▸ **Exercise requirements**
Write out every one of the following rows word for word, without changing anything.
— Start of Given entries —
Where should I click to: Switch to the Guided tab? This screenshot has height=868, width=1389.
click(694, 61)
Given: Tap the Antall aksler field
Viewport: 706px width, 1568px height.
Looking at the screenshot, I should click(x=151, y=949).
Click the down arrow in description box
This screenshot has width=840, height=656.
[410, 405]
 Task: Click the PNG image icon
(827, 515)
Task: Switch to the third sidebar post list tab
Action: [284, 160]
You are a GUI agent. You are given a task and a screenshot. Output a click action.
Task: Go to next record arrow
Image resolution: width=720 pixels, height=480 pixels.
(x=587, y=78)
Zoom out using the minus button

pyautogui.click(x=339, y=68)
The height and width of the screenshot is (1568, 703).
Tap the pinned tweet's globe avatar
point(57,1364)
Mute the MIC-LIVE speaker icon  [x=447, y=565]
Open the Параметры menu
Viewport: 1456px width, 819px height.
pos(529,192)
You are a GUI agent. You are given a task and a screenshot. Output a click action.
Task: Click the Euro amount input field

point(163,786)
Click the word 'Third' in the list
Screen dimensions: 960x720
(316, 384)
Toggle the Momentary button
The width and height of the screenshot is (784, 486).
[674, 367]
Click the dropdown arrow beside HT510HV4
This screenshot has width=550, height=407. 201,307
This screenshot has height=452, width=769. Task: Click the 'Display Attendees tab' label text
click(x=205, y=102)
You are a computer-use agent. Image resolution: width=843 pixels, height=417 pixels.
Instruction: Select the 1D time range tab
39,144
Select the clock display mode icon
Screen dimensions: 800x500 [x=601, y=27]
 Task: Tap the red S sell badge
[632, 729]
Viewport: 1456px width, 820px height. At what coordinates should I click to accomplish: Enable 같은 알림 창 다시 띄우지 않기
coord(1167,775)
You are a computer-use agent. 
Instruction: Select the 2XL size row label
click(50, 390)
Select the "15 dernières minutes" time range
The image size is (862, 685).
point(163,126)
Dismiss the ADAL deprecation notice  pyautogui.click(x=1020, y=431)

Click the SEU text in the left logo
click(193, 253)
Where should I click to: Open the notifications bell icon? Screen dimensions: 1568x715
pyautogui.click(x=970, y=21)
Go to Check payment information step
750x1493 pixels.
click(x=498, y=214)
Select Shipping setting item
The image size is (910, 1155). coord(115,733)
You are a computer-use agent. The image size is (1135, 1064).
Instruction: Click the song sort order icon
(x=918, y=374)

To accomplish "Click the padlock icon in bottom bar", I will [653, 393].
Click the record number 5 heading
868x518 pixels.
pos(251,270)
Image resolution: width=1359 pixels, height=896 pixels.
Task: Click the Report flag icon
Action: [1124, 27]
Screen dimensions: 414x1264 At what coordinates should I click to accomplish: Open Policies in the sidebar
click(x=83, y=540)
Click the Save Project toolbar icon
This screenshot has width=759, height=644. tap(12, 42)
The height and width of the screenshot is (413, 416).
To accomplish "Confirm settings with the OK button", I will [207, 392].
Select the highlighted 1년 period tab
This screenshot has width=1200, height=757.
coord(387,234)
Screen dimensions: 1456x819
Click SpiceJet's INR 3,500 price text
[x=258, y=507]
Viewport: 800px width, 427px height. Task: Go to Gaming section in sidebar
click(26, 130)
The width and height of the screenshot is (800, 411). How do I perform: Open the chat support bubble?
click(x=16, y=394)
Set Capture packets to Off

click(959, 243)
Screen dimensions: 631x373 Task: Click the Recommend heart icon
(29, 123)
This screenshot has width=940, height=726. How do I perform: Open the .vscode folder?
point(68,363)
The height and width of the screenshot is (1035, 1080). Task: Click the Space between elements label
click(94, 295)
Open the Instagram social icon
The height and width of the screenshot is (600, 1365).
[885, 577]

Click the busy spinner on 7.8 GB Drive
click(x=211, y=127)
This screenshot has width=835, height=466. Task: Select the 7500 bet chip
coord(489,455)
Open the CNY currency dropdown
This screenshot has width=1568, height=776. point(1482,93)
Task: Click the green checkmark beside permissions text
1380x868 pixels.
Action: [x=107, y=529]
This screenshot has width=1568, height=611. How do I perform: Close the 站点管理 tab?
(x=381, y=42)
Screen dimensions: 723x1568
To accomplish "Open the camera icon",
— End of Given entries —
▸ **Final answer**
Where should I click to: Switch to the Guided tab? This screenshot has height=868, width=1389.
click(694, 61)
Given: Tap the Antall aksler field
Viewport: 706px width, 1568px height.
Looking at the screenshot, I should click(x=151, y=949).
Click the down arrow in description box
This screenshot has width=840, height=656.
[410, 405]
 Task: Click the PNG image icon
(827, 515)
Task: Switch to the third sidebar post list tab
Action: [284, 160]
You are a GUI agent. You are given a task and a screenshot. Output a click action.
Task: Go to next record arrow
Image resolution: width=720 pixels, height=480 pixels.
(x=587, y=78)
Zoom out using the minus button

pyautogui.click(x=339, y=68)
The height and width of the screenshot is (1568, 703).
Tap the pinned tweet's globe avatar
point(57,1364)
Mute the MIC-LIVE speaker icon  [x=447, y=565]
Open the Параметры menu
Viewport: 1456px width, 819px height.
pos(529,192)
You are a GUI agent. You are given a task and a screenshot. Output a click action.
Task: Click the Euro amount input field

point(163,786)
Click the word 'Third' in the list
Screen dimensions: 960x720
(316, 384)
Toggle the Momentary button
The width and height of the screenshot is (784, 486).
[674, 367]
Click the dropdown arrow beside HT510HV4
This screenshot has width=550, height=407. 201,307
This screenshot has height=452, width=769. Task: Click the 'Display Attendees tab' label text
click(x=205, y=102)
You are a computer-use agent. Image resolution: width=843 pixels, height=417 pixels.
Instruction: Select the 1D time range tab
39,144
Select the clock display mode icon
Screen dimensions: 800x500 [x=601, y=27]
 Task: Tap the red S sell badge
[632, 729]
Viewport: 1456px width, 820px height. At what coordinates should I click to accomplish: Enable 같은 알림 창 다시 띄우지 않기
coord(1167,775)
You are a computer-use agent. 
Instruction: Select the 2XL size row label
click(50, 390)
Select the "15 dernières minutes" time range
The image size is (862, 685).
point(163,126)
Dismiss the ADAL deprecation notice  pyautogui.click(x=1020, y=431)

Click the SEU text in the left logo
click(193, 253)
Where should I click to: Open the notifications bell icon? Screen dimensions: 1568x715
pyautogui.click(x=970, y=21)
Go to Check payment information step
750x1493 pixels.
click(x=498, y=214)
Select Shipping setting item
The image size is (910, 1155). coord(115,733)
You are a computer-use agent. The image size is (1135, 1064).
Instruction: Click the song sort order icon
(x=918, y=374)

To accomplish "Click the padlock icon in bottom bar", I will [653, 393].
Click the record number 5 heading
868x518 pixels.
pos(251,270)
Image resolution: width=1359 pixels, height=896 pixels.
Task: Click the Report flag icon
Action: [1124, 27]
Screen dimensions: 414x1264 At what coordinates should I click to accomplish: Open Policies in the sidebar
click(x=83, y=540)
Click the Save Project toolbar icon
This screenshot has width=759, height=644. tap(12, 42)
The height and width of the screenshot is (413, 416).
To accomplish "Confirm settings with the OK button", I will [207, 392].
Select the highlighted 1년 period tab
This screenshot has width=1200, height=757.
coord(387,234)
Screen dimensions: 1456x819
Click SpiceJet's INR 3,500 price text
[x=258, y=507]
Viewport: 800px width, 427px height. Task: Go to Gaming section in sidebar
click(26, 130)
The width and height of the screenshot is (800, 411). How do I perform: Open the chat support bubble?
click(x=16, y=394)
Set Capture packets to Off

click(959, 243)
Screen dimensions: 631x373 Task: Click the Recommend heart icon
(29, 123)
This screenshot has width=940, height=726. How do I perform: Open the .vscode folder?
point(68,363)
The height and width of the screenshot is (1035, 1080). Task: Click the Space between elements label
click(94, 295)
Open the Instagram social icon
The height and width of the screenshot is (600, 1365).
[885, 577]

Click the busy spinner on 7.8 GB Drive
click(x=211, y=127)
This screenshot has width=835, height=466. Task: Select the 7500 bet chip
coord(489,455)
Open the CNY currency dropdown
This screenshot has width=1568, height=776. point(1482,93)
Task: Click the green checkmark beside permissions text
1380x868 pixels.
Action: [x=107, y=529]
This screenshot has width=1568, height=611. How do I perform: Close the 站点管理 tab?
(x=381, y=42)
Screen dimensions: 723x1568
To accomplish "Open the camera icon",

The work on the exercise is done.